INSTRUCTIONS TO FOLLOW:
Resume the page on Sentry's hybrid cloud outboxes, starting right after its last line.

Back to Sentry

Hybrid Cloud Outboxes

.agents/skills/hybrid-cloud-outboxes/SKILL.md

26.4.217.7 KB
Original Source

Hybrid Cloud Outboxes

Sentry uses a transactional outbox pattern for eventually consistent operations. When a model changes, an outbox row is written inside the same database transaction. After the transaction commits, the outbox is drained — firing a signal that triggers side effects such as RPC calls, tombstone propagation, or audit logging.

The most common use case is cross-silo data replication: a model saved in the Cell silo produces a CellOutbox that, when processed, replicates data to the Control silo (or vice versa via ControlOutbox). But the pattern is general — outboxes work for any operation that should happen reliably after a transaction commits, even within a single silo.

There are two outbox types corresponding to the two directions of flow:

  • CellOutbox — written in a Cell silo, processed in the Cell silo to push data toward Control (via RPC calls in signal receivers).

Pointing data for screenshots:
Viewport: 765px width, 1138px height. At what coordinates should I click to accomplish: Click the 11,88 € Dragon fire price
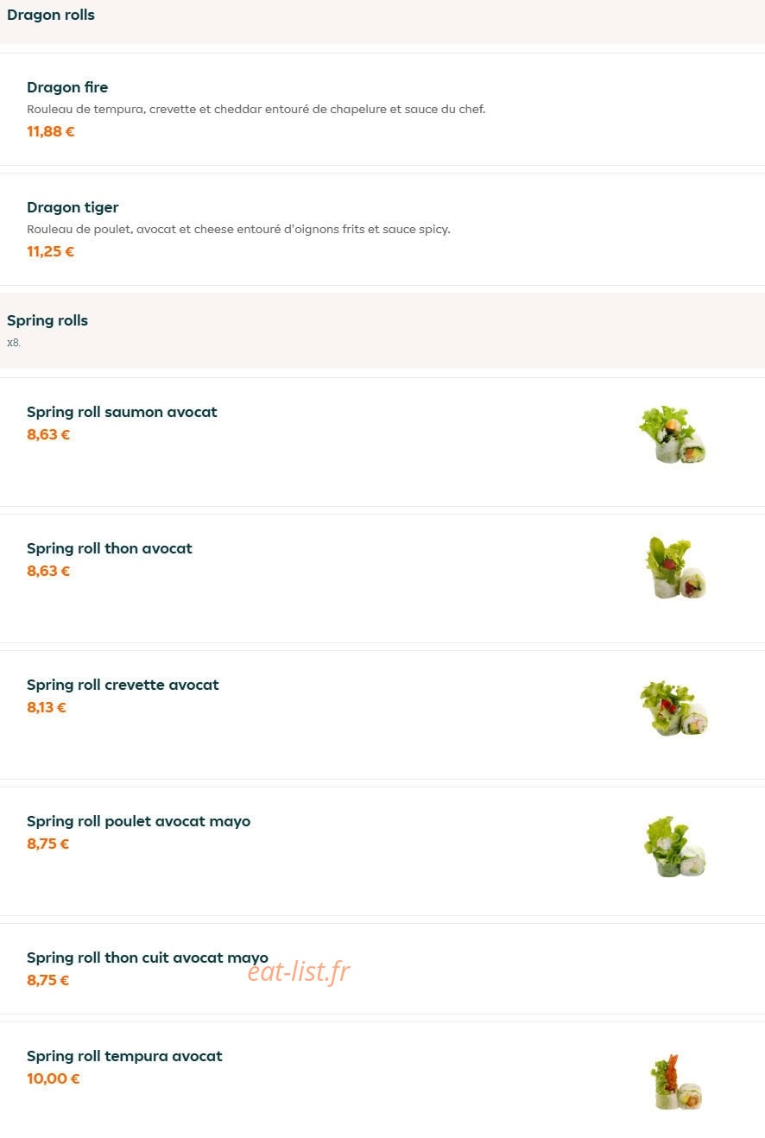click(x=51, y=131)
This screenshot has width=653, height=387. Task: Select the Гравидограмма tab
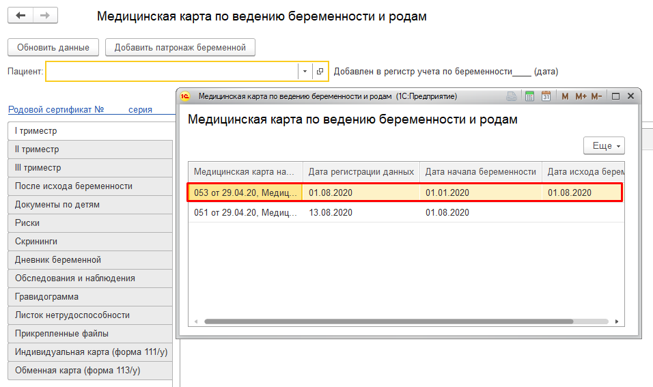[89, 297]
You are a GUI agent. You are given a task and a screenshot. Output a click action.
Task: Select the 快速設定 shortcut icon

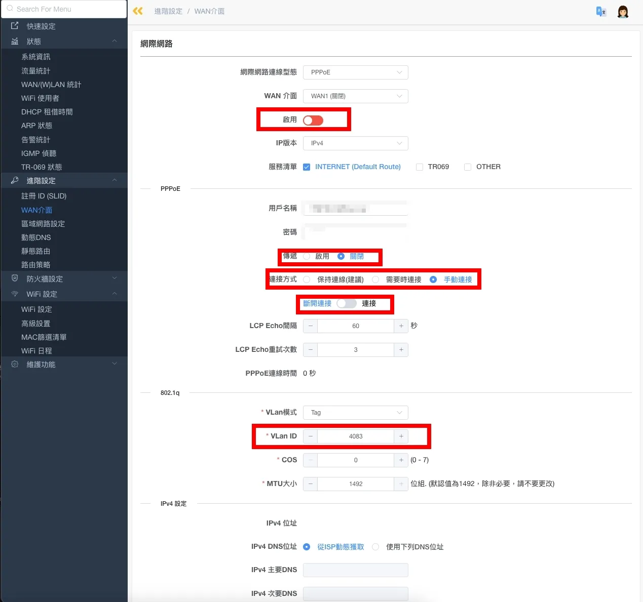pos(14,26)
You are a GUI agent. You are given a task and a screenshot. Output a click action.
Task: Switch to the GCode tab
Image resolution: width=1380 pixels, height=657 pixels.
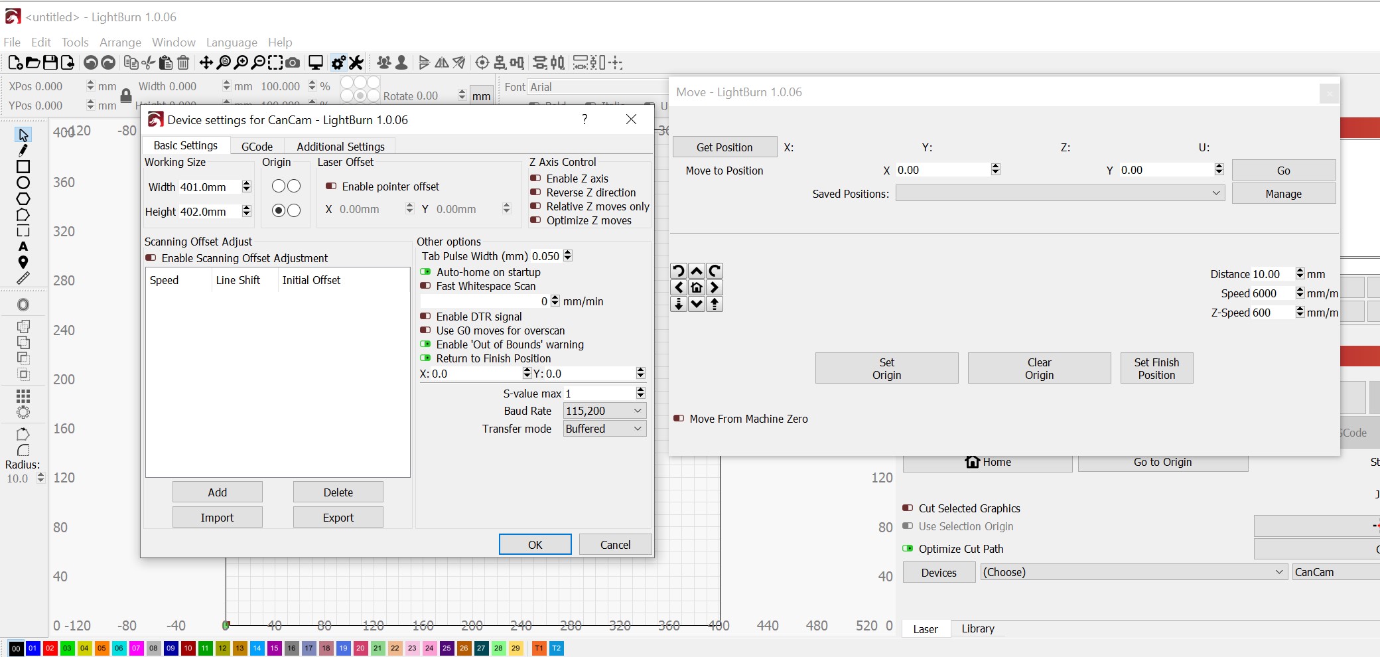(x=257, y=147)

RESULT OF THIS TASK:
  • ControlOutbox — written in the Control silo, processed in the Control silo to push data toward one or more Cell silos. Each ControlOutbox row targets a specific cell_name.

Critical Constraints

Outboxes MUST be written in the same transaction as the data change. The mixin classes (ReplicatedCellModel, ReplicatedControlModel) enforce this automatically via prepare_outboxes(). If you write outboxes manually, always use outbox_context(transaction.atomic(...)).

Handlers MUST be idempotent. Outboxes can be retried on failure and are coalesced — the handler may receive only the latest version of a change, or be called multiple times for the same change.

drain_shard() MUST NOT run inside a transaction. It acquires SELECT FOR UPDATE locks and processes messages one at a time. Calling it inside a transaction will deadlock or hold locks for too long.

Only the latest payload survives coalescing. Multiple outbox writes for the same (scope, shard_identifier, category, object_identifier) are coalesced — only the row with the highest ID is processed. Never rely on every intermediate payload being delivered.

Every OutboxCategory must be registered to exactly one OutboxScope. An assertion at import time enforces this. A category registered to zero or multiple scopes causes an import crash.

Bulk operations must use the producing manager. Use MyModel.objects.bulk_create() / bulk_update() / bulk_delete() from CellOutboxProducingManager or ControlOutboxProducingManager. Raw querysets bypass outbox creation.

Snowflake ID models cannot use bulk_create. The producing manager pre-allocates IDs via SELECT nextval(...), which conflicts with snowflake ID generation. Use individual save() calls instead.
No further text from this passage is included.